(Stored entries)

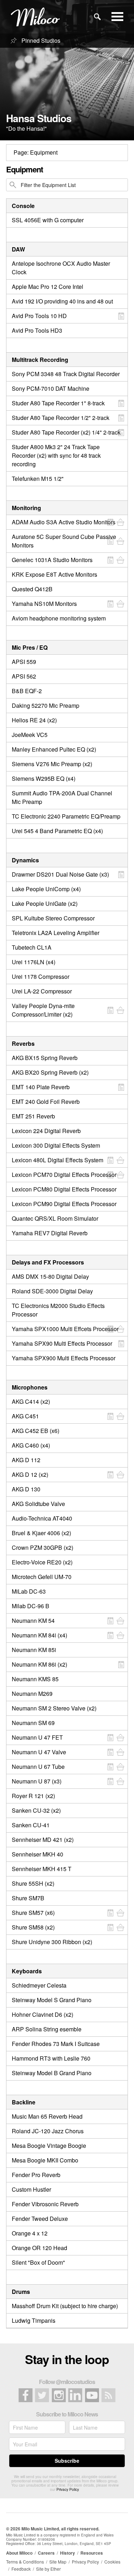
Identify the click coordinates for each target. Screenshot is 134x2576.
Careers (46, 2553)
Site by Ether (48, 2569)
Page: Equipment (36, 152)
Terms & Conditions (25, 2562)
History (67, 2553)
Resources (91, 2553)
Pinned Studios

- _Work to complete_: Return every line shown above without changing a word, and skip the pictures.

- _Answer_:
Identify the click coordinates for each target. Screenshot is 134x2576.
Careers (46, 2553)
Site by Ether (48, 2569)
Page: Equipment (36, 152)
Terms & Conditions (25, 2562)
History (67, 2553)
Resources (91, 2553)
Pinned Studios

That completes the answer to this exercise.